KHARTOUM, (Reuters) – Sudanese President Omar al-Bashir vowed to a rally of thousands of supporters in the capital Khartoum that he would stay in power despite weeks of demonstrations against his 30 year rule.
His speech failed to quell the unrest, with security forces fighting running battles on Wednesday with protesters in the city of Omdurman on the opposite bank of the Nile.
Medics reported one person killed and six others wounded by gunshots. The authorities disputed that toll, with state news agency SUNA quoting the health ministry’s director of hospitals as saying the Omdurman hospital had received no casualties.
Protesters have been staging demonstrations almost daily for weeks, enraged by shortages of bread and foreign currency. The unrest has come as the ruling party has pressed ahead with plans to change the constitution so Bashir can stay in office beyond his present term, which ends in 2020.
A defiant Bashir challenged his opponents to face him at the next election, and blamed unnamed foreign powers for provoking the protests.
“(To) those who are seeking power, there is one way which is the ballot box, through free and fair elections,” said Bashir, who opened and closed his address dancing to patriotic music and waving his cane in the air.
Around the time of Bashir’s speech, security forces across the river in Omdurman used tear gas to break up a demonstration of more than 200 people. Later, Reuters saw hundreds of protesters chant “freedom, freedom” while several main roads were closed. There was a massive presence of security forces in the main streets.
“We are struggling to provide our daily life needs,” a 43-year-old protester who asked not to be identified told Reuters. “We will continue to protest until Bashir’s government falls.”
Police officers chased demonstrators into side roads, from where they regrouped to resume their protest. Hundreds also blocked a main road, witnesses said.

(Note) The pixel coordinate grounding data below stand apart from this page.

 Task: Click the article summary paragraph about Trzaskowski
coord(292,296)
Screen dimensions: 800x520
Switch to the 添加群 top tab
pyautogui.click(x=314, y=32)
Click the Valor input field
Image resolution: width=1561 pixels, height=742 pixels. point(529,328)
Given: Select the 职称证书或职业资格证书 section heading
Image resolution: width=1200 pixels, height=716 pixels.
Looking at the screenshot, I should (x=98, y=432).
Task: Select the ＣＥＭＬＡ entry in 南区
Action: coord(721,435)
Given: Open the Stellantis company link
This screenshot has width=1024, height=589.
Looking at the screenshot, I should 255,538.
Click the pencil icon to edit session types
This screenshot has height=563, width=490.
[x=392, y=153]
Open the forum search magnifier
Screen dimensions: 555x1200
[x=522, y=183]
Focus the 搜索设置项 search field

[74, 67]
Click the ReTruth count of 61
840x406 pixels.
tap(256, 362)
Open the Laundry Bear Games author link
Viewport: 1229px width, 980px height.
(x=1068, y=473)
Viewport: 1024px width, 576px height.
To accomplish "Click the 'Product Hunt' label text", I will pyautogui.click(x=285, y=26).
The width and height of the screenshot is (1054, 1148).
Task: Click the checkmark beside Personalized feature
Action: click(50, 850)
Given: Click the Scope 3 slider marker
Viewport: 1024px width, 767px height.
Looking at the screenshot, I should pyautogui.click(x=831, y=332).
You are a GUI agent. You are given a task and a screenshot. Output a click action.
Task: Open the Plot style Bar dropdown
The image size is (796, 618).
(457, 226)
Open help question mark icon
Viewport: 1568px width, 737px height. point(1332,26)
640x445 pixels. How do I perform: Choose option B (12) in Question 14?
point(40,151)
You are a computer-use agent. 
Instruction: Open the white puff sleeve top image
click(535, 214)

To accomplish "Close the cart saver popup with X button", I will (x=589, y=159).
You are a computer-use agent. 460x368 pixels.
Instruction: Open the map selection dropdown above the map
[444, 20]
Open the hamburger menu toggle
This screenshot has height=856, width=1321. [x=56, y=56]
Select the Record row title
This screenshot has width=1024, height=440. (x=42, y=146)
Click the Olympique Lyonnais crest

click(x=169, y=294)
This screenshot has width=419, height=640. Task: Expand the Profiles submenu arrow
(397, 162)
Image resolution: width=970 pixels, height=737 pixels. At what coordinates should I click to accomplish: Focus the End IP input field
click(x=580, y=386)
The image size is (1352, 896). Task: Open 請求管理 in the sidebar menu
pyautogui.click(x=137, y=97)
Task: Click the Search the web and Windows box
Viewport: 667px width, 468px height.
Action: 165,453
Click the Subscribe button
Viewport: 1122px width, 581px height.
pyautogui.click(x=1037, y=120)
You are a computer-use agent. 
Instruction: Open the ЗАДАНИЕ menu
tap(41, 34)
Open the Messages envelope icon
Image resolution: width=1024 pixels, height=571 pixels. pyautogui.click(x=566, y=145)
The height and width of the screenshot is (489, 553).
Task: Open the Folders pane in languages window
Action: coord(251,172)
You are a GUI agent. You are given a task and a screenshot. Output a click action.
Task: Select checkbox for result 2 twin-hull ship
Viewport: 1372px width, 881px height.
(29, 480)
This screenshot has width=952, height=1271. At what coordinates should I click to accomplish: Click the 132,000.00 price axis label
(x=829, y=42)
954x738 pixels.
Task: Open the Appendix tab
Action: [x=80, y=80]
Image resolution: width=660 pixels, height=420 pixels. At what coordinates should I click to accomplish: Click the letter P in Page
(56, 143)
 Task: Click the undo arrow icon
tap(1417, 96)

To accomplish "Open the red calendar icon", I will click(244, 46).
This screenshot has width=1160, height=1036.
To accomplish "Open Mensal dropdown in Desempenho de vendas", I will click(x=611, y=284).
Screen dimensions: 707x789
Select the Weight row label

A video shared on social media and verified by Reuters showed a group of protesters marching with banners and chanting: “The people want the fall of the regime,” a line made famous across the region during the Arab Spring protests of 2011.
Demonstrations over rising bread prices and currency shortages began on Dec. 19 in the northern city of Atbara and soon spread, turning into some of the most persistent opposition Bashir has faced since he took power.
A former army general who overthrew the elected government in 1989, Bashir has since repeatedly won elections which his opponents have challenged as neither fair nor free.
He presided over a long civil war which ended with a peace deal that allowed South Sudan to secede in 2011, and is wanted by the International Criminal Court in the Hague for masterminding genocide in the Darfur region, which he denies.
On Wednesday, Bashir stood on an open-air stage in central Khartoum’s Green Square and told his supporters that foreign enemies were trying to break Sudan.
“There was the war, mutiny and war … They besieged us economically to make Sudan kneel down and they are trying to humiliate us with a small amount of wheat, petrol and dollars,” Bashir said during the rally organised by his ruling party.
“But our pride is more valuable than the dollar.”
Sudanese authorities say at least 19 people, including two security officers, have died in the protests. Amnesty International and Human Rights Watch say the toll is twice as high. Officers have been using live ammunition and stun grenades as well as tear gas to disperse protesters, witnesses say.
Sudan’s economy was crippled when the south seceded, taking away much of the country’s oil resources. The crisis has deepened since last year, when the country saw some brief protests over bread shortages.
The United States lifted 20-year-old trade sanctions on Sudan in October 2017. But many investors have continued to shun a country still listed by Washington as a state sponsor of terrorism.